(Stored items):
↓

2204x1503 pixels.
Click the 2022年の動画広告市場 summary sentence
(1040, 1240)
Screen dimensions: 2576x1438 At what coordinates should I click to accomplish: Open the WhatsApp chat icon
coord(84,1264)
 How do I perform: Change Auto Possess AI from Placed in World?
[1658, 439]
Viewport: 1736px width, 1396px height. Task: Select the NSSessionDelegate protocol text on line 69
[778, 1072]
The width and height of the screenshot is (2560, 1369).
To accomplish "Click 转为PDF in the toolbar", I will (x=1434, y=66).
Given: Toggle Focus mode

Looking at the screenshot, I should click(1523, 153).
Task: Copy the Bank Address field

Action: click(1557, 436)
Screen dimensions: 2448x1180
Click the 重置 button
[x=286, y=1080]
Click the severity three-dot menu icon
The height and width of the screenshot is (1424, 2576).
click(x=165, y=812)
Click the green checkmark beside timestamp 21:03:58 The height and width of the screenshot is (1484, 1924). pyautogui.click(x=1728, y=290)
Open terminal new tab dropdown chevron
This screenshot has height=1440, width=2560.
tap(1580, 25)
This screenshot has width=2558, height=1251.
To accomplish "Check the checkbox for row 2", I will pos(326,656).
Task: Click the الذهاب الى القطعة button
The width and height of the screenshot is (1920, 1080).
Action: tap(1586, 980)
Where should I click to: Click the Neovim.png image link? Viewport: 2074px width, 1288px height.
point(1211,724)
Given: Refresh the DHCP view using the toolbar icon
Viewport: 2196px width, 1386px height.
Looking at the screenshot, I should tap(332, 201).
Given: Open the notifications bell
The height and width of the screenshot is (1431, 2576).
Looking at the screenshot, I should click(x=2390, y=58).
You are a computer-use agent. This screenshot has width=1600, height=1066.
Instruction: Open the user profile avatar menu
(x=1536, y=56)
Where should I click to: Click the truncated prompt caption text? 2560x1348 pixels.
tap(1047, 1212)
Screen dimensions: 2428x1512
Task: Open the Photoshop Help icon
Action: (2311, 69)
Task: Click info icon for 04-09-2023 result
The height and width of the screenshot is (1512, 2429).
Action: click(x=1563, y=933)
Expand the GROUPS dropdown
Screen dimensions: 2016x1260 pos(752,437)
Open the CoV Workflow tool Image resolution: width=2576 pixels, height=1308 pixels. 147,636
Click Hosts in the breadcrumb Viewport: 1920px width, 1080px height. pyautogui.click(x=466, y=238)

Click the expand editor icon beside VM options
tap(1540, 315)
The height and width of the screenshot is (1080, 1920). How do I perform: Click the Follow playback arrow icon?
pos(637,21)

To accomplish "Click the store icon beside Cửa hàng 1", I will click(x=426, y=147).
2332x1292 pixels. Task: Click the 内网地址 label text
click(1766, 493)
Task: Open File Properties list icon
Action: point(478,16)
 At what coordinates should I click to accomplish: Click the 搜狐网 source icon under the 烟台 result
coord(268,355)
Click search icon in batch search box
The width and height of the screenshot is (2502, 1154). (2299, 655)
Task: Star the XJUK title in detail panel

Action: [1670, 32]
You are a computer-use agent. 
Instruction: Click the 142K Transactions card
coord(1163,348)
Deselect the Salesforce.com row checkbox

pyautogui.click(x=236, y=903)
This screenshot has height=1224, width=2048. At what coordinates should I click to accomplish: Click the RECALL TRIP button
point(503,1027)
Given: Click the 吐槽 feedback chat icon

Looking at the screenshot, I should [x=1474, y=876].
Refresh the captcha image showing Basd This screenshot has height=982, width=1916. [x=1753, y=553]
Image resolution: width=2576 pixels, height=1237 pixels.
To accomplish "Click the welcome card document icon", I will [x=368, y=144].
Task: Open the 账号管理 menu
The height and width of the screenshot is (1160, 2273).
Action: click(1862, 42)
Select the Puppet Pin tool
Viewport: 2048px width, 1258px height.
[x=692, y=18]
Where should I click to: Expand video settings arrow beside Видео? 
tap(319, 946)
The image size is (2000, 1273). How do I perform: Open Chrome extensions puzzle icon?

↑

(Your instructions): Could you retype all of the entries exactly, leaving none out?

(Solution for this problem):
2204x1503 pixels.
Click the 2022年の動画広告市場 summary sentence
(1040, 1240)
Screen dimensions: 2576x1438 At what coordinates should I click to accomplish: Open the WhatsApp chat icon
coord(84,1264)
 How do I perform: Change Auto Possess AI from Placed in World?
[1658, 439]
Viewport: 1736px width, 1396px height. Task: Select the NSSessionDelegate protocol text on line 69
[778, 1072]
The width and height of the screenshot is (2560, 1369).
To accomplish "Click 转为PDF in the toolbar", I will (x=1434, y=66).
Given: Toggle Focus mode

Looking at the screenshot, I should click(1523, 153).
Task: Copy the Bank Address field

Action: click(1557, 436)
Screen dimensions: 2448x1180
Click the 重置 button
[x=286, y=1080]
Click the severity three-dot menu icon
The height and width of the screenshot is (1424, 2576).
click(x=165, y=812)
Click the green checkmark beside timestamp 21:03:58 The height and width of the screenshot is (1484, 1924). pyautogui.click(x=1728, y=290)
Open terminal new tab dropdown chevron
This screenshot has height=1440, width=2560.
tap(1580, 25)
This screenshot has width=2558, height=1251.
To accomplish "Check the checkbox for row 2", I will pos(326,656).
Task: Click the الذهاب الى القطعة button
The width and height of the screenshot is (1920, 1080).
Action: tap(1586, 980)
Where should I click to: Click the Neovim.png image link? Viewport: 2074px width, 1288px height.
point(1211,724)
Given: Refresh the DHCP view using the toolbar icon
Viewport: 2196px width, 1386px height.
Looking at the screenshot, I should tap(332, 201).
Given: Open the notifications bell
The height and width of the screenshot is (1431, 2576).
Looking at the screenshot, I should click(x=2390, y=58).
You are a computer-use agent. This screenshot has width=1600, height=1066.
Instruction: Open the user profile avatar menu
(x=1536, y=56)
Where should I click to: Click the truncated prompt caption text? 2560x1348 pixels.
tap(1047, 1212)
Screen dimensions: 2428x1512
Task: Open the Photoshop Help icon
Action: (2311, 69)
Task: Click info icon for 04-09-2023 result
The height and width of the screenshot is (1512, 2429).
Action: click(x=1563, y=933)
Expand the GROUPS dropdown
Screen dimensions: 2016x1260 pos(752,437)
Open the CoV Workflow tool Image resolution: width=2576 pixels, height=1308 pixels. 147,636
Click Hosts in the breadcrumb Viewport: 1920px width, 1080px height. pyautogui.click(x=466, y=238)

Click the expand editor icon beside VM options
tap(1540, 315)
The height and width of the screenshot is (1080, 1920). How do I perform: Click the Follow playback arrow icon?
pos(637,21)

To accomplish "Click the store icon beside Cửa hàng 1", I will click(x=426, y=147).
2332x1292 pixels. Task: Click the 内网地址 label text
click(1766, 493)
Task: Open File Properties list icon
Action: point(478,16)
 At what coordinates should I click to accomplish: Click the 搜狐网 source icon under the 烟台 result
coord(268,355)
Click search icon in batch search box
The width and height of the screenshot is (2502, 1154). (2299, 655)
Task: Star the XJUK title in detail panel

Action: [1670, 32]
You are a computer-use agent. 
Instruction: Click the 142K Transactions card
coord(1163,348)
Deselect the Salesforce.com row checkbox

pyautogui.click(x=236, y=903)
This screenshot has height=1224, width=2048. At what coordinates should I click to accomplish: Click the RECALL TRIP button
point(503,1027)
Given: Click the 吐槽 feedback chat icon

Looking at the screenshot, I should [x=1474, y=876].
Refresh the captcha image showing Basd This screenshot has height=982, width=1916. [x=1753, y=553]
Image resolution: width=2576 pixels, height=1237 pixels.
To accomplish "Click the welcome card document icon", I will [x=368, y=144].
Task: Open the 账号管理 menu
The height and width of the screenshot is (1160, 2273).
Action: click(1862, 42)
Select the Puppet Pin tool
Viewport: 2048px width, 1258px height.
[x=692, y=18]
Where should I click to: Expand video settings arrow beside Видео? 
tap(319, 946)
The image size is (2000, 1273). How do I perform: Open Chrome extensions puzzle icon?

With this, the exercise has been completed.